One of the most popular and successful “person detectors” out there right now is the HOG with SVM approach. When I attended the Embedded Vision Summit in April 2013, it was the most common algorithm I heard associated with person detection.
HOG stands for Histograms of Oriented Gradients. HOG is a type of “feature descriptor”. The intent of a feature descriptor is to generalize the object in such a way that the same object (in this case a person) produces as close as possible to the same feature descriptor when viewed under different conditions. This makes the classification task easier.
The creators of this approach trained a Support Vector Machine (a type of machine learning algorithm for classification), or “SVM”, to recognize HOG descriptors of people.
The HOG person detector is fairly simple to understand (compared to SIFT object recognition, for example).

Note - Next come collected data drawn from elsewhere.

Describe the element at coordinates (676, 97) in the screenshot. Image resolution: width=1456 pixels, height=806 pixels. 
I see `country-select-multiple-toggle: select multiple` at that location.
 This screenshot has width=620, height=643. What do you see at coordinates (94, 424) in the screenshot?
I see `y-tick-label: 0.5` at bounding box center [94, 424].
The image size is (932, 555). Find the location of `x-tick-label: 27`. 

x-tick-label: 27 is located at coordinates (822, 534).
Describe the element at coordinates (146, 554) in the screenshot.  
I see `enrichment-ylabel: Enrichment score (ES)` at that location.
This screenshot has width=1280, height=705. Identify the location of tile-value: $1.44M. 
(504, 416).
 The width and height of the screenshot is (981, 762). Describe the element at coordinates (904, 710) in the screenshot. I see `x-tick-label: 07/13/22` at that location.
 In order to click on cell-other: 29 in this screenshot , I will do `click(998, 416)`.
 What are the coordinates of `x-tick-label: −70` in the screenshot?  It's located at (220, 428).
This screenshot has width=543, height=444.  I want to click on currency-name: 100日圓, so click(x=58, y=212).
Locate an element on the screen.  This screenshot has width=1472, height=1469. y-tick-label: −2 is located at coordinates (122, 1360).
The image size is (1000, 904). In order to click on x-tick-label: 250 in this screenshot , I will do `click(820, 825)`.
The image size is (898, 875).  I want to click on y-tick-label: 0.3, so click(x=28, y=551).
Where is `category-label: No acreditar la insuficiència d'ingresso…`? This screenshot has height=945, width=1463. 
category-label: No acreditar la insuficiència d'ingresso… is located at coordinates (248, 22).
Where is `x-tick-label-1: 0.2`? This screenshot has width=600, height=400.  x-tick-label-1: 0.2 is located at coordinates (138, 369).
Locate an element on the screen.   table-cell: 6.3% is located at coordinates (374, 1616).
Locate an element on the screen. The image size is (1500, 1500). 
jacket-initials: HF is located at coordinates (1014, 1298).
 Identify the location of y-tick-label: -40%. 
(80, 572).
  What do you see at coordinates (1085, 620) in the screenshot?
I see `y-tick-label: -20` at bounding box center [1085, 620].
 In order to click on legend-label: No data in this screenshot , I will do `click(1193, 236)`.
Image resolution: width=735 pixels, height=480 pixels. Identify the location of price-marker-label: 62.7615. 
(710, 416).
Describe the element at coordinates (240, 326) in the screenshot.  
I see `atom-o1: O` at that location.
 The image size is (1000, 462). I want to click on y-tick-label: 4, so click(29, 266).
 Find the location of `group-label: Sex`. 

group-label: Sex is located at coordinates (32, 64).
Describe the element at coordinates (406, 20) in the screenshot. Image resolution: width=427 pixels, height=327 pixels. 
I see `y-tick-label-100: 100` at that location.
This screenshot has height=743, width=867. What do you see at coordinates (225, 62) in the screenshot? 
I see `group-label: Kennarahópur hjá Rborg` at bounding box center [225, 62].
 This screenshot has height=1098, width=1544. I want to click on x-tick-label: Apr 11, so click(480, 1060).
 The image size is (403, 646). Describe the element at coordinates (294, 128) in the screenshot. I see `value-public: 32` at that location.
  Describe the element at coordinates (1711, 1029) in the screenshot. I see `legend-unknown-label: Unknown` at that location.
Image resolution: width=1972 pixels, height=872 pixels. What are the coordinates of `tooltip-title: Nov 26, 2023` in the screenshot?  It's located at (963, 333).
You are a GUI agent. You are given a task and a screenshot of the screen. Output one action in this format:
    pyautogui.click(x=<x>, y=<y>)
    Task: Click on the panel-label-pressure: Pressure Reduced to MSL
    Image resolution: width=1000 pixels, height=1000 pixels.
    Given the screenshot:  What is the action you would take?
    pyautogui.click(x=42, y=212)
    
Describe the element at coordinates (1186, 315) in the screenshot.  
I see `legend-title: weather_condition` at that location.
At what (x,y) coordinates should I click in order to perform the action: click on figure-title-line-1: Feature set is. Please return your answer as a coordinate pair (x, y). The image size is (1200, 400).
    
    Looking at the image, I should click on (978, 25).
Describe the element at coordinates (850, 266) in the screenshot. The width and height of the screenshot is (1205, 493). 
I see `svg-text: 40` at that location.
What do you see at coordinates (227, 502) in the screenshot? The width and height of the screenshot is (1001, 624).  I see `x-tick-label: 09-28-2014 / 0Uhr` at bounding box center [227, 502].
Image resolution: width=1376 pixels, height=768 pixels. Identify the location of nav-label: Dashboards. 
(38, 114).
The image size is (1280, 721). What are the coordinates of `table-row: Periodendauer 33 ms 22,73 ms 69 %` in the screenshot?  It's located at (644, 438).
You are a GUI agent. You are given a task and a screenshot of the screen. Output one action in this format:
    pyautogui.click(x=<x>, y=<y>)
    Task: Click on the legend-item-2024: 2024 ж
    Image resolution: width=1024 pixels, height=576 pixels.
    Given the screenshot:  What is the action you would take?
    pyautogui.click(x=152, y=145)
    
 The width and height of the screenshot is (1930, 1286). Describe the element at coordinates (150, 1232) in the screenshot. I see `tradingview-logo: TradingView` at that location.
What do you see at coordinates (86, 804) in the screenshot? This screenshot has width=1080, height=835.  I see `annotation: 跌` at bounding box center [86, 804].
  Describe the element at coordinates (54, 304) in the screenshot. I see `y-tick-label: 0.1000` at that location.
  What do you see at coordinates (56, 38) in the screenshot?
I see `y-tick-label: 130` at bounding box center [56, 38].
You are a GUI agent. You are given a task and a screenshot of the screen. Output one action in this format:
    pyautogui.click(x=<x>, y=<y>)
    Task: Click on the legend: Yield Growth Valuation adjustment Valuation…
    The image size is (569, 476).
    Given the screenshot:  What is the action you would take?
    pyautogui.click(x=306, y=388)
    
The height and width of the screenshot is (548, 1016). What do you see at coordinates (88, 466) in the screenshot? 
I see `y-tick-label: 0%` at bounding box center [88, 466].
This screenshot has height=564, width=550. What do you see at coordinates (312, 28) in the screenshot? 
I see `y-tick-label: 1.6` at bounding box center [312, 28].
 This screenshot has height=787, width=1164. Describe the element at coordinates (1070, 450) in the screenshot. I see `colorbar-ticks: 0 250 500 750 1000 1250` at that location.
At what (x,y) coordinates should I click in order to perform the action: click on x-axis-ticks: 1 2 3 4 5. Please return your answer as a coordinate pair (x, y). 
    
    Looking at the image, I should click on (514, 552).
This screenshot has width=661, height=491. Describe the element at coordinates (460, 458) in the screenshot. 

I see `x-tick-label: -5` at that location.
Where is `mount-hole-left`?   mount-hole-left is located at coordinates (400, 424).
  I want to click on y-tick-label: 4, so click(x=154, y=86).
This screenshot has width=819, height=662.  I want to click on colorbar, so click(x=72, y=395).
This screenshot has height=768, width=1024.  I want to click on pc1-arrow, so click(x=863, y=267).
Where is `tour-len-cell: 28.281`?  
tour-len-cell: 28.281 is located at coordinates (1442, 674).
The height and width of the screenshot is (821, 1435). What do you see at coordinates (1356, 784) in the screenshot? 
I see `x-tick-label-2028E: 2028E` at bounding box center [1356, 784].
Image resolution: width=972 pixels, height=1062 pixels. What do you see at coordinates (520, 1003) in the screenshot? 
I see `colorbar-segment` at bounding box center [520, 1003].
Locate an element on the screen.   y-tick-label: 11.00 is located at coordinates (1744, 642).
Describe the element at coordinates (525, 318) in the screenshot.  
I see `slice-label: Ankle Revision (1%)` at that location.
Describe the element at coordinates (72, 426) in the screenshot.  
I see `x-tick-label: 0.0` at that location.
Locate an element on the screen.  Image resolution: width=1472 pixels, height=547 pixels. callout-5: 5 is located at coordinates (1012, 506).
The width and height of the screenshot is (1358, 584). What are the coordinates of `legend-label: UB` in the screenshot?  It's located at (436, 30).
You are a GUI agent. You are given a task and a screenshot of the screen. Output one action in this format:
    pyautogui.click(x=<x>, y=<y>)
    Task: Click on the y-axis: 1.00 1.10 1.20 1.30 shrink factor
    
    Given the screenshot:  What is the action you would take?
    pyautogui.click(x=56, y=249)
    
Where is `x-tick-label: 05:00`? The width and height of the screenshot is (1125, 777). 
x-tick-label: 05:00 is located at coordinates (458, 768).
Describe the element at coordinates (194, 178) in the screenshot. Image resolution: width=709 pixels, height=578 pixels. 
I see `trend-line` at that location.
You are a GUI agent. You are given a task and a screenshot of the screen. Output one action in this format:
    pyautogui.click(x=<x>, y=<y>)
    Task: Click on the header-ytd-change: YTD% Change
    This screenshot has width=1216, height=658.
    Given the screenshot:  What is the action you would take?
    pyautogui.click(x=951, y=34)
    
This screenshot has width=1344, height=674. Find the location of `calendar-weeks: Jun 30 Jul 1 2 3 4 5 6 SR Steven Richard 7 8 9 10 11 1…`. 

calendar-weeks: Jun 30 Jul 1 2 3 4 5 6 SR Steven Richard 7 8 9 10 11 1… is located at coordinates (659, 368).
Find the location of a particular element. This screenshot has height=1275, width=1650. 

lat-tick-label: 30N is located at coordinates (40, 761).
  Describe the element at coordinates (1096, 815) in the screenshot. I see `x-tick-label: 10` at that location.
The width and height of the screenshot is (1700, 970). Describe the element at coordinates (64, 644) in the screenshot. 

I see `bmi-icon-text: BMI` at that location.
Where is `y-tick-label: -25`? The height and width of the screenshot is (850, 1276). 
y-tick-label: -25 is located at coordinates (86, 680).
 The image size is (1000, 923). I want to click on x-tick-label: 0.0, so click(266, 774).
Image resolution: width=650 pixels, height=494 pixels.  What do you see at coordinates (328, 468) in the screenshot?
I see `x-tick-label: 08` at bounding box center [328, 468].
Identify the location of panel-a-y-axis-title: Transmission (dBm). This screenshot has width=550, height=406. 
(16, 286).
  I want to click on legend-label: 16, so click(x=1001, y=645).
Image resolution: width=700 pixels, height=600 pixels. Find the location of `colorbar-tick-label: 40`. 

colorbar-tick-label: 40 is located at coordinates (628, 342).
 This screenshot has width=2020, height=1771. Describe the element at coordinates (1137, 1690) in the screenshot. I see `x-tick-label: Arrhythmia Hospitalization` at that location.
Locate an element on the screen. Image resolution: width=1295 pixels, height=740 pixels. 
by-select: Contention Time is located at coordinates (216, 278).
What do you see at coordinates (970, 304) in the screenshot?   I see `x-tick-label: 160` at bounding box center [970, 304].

One of the main reasons for this is that it uses a “global” feature to describe a person rather than a collection of “local” features. Put simply, this means that the entire person is represented by a single feature vector, as opposed to many feature vectors representing smaller parts of the person.
The HOG person detector uses a sliding detection window which is moved around the image. At each position of the detector window, a HOG descriptor is computed for the detection window. This descriptor is then shown to the trained SVM, which classifies it as either “person” or “not a person”.
To recognize persons at different scales, the image is subsampled to multiple sizes. Each of these subsampled images is searched.